◆ **DESCRIPTION OF THE TASK**: Reproduce the listing below unchanged, from the line containing "This screenshot has height=920, width=1316." down through the line containing "coord(630,492)", both included, and nothing else.

## BEGIN

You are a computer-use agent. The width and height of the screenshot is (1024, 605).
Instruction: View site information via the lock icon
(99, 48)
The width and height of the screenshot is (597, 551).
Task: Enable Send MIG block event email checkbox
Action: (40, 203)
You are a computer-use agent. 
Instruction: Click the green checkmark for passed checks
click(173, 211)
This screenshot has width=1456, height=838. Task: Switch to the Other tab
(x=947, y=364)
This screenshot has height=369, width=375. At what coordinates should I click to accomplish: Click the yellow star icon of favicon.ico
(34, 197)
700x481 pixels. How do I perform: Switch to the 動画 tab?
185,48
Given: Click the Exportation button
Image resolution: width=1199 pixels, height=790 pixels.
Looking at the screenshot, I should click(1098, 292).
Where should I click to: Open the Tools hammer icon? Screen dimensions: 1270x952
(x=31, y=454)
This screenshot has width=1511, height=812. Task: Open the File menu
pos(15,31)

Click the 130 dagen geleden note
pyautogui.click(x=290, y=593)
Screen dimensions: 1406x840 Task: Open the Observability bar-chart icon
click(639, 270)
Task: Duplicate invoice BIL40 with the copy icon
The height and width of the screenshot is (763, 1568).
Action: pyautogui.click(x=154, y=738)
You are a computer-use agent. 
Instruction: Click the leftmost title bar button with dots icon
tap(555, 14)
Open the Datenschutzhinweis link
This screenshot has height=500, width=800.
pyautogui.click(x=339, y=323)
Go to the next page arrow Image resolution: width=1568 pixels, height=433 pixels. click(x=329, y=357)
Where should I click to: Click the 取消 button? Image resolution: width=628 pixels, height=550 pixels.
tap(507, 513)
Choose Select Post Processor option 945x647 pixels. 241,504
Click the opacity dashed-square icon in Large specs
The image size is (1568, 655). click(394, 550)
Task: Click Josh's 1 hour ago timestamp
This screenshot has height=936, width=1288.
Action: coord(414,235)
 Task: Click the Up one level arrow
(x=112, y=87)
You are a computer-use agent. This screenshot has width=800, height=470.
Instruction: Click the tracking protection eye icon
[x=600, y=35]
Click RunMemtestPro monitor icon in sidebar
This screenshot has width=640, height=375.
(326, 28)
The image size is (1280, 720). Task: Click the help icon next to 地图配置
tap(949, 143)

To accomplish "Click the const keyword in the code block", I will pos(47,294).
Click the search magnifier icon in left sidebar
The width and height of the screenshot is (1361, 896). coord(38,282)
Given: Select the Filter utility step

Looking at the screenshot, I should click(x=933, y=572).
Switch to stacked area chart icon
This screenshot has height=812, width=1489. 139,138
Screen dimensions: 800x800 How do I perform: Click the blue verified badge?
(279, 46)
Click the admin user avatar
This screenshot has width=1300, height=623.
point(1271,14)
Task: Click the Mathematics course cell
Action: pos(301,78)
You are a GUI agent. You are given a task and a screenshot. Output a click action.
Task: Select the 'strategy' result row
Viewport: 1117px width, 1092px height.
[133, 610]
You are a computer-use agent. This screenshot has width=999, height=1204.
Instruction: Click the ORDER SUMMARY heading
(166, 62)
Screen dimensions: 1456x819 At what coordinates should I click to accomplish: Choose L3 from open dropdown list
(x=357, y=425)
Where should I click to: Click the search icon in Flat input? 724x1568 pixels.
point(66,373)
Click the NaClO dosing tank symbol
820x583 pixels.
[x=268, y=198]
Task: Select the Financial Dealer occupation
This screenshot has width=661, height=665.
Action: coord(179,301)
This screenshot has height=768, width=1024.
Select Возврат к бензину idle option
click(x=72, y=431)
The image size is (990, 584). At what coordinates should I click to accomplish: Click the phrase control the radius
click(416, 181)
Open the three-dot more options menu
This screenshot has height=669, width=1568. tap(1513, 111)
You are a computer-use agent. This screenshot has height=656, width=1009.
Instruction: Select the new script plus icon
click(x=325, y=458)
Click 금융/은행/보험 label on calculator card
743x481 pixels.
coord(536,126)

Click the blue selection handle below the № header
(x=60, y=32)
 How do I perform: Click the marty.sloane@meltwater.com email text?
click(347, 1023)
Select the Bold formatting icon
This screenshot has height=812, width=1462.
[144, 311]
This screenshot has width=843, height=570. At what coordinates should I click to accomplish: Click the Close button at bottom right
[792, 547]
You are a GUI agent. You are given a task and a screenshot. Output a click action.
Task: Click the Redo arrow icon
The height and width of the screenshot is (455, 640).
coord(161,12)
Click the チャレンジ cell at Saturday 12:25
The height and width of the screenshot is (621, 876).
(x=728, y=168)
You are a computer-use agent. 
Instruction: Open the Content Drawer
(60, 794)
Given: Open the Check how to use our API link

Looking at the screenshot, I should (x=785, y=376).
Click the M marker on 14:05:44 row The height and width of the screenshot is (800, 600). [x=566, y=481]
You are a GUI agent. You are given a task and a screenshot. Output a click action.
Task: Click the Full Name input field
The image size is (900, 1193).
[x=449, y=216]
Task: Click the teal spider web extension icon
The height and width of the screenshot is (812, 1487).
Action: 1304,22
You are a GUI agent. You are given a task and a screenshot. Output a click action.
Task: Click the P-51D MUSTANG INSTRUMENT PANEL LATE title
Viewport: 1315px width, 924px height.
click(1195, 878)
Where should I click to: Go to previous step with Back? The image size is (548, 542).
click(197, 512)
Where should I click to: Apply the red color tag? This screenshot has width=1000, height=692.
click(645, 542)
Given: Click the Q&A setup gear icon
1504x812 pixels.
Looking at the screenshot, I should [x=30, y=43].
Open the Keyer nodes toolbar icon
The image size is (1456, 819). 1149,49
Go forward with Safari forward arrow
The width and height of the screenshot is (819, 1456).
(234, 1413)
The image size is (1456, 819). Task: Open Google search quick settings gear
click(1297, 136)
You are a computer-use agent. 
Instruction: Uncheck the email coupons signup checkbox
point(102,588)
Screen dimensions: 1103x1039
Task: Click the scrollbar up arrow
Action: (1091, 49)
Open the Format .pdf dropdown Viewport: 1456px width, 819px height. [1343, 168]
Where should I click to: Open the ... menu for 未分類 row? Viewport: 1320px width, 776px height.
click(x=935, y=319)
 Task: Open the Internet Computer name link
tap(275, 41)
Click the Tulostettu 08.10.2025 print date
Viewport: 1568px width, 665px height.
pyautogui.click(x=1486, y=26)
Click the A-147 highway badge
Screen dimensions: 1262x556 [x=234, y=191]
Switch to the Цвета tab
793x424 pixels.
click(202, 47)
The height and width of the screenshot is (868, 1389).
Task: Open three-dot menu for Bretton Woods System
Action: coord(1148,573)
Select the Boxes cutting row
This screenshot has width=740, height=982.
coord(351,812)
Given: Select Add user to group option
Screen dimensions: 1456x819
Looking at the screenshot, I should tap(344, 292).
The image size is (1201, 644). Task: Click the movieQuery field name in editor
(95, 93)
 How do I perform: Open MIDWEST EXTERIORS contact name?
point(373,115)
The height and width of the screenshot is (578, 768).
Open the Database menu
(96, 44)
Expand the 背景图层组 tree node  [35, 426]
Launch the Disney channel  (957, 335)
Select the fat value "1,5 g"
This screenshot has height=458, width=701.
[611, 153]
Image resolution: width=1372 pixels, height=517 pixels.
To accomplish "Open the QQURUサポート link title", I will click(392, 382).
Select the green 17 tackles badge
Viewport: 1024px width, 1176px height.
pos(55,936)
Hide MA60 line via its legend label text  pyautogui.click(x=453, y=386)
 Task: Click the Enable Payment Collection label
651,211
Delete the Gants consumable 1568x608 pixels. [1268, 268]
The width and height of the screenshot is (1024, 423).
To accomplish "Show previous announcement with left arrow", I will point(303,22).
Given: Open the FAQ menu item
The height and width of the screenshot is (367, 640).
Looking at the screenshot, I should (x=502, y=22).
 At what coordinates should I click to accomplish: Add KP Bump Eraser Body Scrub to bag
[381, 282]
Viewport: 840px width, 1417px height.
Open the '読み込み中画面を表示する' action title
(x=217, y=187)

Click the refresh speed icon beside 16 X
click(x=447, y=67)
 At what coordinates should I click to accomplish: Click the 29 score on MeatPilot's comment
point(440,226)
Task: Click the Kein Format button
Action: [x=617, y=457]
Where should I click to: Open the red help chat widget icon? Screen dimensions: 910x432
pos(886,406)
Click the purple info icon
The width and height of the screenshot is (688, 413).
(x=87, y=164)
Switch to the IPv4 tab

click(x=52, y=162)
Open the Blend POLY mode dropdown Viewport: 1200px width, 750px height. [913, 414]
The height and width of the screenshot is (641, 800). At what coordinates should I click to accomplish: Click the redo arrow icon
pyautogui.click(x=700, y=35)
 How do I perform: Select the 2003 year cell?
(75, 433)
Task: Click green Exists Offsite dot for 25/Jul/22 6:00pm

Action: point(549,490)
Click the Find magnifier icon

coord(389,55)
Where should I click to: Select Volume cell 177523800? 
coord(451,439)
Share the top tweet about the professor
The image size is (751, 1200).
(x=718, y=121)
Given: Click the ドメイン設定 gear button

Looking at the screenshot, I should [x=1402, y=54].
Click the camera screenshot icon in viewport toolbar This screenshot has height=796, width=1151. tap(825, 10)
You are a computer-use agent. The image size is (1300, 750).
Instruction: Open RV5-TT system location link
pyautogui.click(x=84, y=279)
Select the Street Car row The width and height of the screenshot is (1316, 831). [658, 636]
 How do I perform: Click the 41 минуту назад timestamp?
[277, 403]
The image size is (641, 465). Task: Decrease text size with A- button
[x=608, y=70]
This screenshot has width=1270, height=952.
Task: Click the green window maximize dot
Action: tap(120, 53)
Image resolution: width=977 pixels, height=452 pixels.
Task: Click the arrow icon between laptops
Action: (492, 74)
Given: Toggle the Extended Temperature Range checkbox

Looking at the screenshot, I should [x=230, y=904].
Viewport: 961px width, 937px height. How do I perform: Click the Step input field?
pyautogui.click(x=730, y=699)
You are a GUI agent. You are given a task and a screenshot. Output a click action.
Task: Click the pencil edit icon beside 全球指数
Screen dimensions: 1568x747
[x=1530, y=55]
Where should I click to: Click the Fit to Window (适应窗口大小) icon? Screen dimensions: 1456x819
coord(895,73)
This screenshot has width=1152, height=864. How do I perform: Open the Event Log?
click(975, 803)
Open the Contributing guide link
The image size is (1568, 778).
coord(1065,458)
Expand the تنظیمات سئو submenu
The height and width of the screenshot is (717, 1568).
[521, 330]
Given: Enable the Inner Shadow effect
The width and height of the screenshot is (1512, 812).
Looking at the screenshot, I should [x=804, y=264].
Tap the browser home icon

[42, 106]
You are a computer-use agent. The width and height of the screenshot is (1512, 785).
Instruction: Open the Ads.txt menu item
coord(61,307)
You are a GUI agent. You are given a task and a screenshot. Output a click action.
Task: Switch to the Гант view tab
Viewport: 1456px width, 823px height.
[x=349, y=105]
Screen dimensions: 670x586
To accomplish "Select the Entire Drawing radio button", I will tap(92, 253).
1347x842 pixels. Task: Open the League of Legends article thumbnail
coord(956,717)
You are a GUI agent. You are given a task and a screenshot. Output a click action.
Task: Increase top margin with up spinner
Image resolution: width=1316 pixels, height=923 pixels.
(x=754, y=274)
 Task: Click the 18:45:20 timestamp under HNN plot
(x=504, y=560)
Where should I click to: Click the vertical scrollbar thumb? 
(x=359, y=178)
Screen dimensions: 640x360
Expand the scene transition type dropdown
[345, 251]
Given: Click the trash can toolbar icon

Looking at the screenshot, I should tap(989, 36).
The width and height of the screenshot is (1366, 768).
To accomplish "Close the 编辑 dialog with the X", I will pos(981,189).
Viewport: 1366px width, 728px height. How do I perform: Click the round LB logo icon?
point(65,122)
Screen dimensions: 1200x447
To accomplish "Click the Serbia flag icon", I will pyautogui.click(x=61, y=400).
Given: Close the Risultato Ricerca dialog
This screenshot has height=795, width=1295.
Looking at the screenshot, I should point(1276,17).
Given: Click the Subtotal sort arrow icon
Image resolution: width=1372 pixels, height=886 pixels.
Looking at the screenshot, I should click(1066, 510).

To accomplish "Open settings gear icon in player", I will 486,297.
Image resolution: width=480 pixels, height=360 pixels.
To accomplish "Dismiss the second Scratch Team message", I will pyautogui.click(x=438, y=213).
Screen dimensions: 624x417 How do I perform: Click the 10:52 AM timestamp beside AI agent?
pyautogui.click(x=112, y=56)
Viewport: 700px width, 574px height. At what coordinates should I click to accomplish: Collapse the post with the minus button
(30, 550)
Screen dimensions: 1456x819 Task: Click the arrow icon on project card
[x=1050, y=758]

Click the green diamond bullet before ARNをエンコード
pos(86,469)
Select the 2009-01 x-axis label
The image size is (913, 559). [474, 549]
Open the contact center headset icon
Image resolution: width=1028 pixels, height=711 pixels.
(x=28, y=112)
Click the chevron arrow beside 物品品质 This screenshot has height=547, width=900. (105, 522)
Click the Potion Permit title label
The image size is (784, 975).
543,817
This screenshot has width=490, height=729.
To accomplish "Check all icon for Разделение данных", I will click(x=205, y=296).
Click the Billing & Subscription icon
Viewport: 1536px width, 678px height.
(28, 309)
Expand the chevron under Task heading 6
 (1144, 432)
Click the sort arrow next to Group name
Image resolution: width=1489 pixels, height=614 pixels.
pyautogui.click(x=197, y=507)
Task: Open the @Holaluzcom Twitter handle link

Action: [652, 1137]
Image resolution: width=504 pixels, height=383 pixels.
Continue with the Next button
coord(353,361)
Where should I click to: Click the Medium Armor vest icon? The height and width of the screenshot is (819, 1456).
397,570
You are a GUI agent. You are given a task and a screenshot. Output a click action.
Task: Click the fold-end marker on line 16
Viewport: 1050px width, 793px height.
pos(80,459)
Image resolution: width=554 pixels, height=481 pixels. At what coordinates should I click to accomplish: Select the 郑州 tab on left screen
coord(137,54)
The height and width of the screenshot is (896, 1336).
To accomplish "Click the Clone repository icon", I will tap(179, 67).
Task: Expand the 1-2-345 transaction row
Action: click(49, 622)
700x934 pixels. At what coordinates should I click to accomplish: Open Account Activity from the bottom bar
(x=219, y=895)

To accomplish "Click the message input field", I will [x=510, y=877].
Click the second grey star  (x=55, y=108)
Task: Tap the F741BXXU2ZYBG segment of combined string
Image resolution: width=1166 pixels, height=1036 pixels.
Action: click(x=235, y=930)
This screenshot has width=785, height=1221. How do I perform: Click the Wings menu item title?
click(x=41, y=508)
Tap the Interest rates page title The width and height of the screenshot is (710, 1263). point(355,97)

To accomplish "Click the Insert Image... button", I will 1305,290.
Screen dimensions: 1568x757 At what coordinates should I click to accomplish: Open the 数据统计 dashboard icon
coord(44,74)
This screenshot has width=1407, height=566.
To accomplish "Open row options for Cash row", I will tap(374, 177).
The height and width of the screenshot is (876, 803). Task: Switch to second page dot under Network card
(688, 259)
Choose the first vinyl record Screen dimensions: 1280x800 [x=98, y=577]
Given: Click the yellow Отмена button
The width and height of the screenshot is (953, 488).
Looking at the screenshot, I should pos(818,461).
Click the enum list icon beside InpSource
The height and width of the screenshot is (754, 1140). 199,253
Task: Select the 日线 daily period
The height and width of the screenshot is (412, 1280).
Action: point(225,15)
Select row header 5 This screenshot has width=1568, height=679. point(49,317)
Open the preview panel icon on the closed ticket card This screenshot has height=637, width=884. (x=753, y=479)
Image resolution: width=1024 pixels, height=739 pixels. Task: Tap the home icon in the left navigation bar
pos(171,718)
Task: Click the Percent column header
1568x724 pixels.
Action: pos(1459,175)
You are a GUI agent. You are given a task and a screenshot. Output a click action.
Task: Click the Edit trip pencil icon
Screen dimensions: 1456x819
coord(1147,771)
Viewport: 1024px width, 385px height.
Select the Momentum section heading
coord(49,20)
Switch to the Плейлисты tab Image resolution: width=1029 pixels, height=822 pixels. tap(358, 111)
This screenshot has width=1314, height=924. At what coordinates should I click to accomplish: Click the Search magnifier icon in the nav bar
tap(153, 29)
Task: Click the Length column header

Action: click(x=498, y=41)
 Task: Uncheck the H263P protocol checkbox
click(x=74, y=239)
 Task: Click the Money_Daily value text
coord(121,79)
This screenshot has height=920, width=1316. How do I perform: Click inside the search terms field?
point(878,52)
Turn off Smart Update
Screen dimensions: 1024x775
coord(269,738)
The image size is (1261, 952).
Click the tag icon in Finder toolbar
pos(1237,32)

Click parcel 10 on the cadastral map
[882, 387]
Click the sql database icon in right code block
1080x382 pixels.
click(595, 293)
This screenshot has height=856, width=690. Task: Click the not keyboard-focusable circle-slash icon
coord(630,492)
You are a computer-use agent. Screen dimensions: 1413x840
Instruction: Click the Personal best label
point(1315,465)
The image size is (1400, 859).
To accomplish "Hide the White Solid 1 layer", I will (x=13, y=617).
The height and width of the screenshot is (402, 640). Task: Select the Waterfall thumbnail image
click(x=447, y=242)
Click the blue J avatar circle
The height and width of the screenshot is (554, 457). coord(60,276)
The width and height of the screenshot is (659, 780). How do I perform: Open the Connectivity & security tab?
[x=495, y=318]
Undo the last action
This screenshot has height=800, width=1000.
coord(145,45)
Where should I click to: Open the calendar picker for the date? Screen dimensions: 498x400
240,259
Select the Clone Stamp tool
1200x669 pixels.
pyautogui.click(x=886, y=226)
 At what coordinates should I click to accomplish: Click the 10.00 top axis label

## END

◆ **OUTPUT OF THE TASK**:
This screenshot has height=920, width=1316. How do I perform: Click inside the search terms field?
point(878,52)
Turn off Smart Update
Screen dimensions: 1024x775
coord(269,738)
The image size is (1261, 952).
Click the tag icon in Finder toolbar
pos(1237,32)

Click parcel 10 on the cadastral map
[882, 387]
Click the sql database icon in right code block
1080x382 pixels.
click(595, 293)
This screenshot has height=856, width=690. Task: Click the not keyboard-focusable circle-slash icon
coord(630,492)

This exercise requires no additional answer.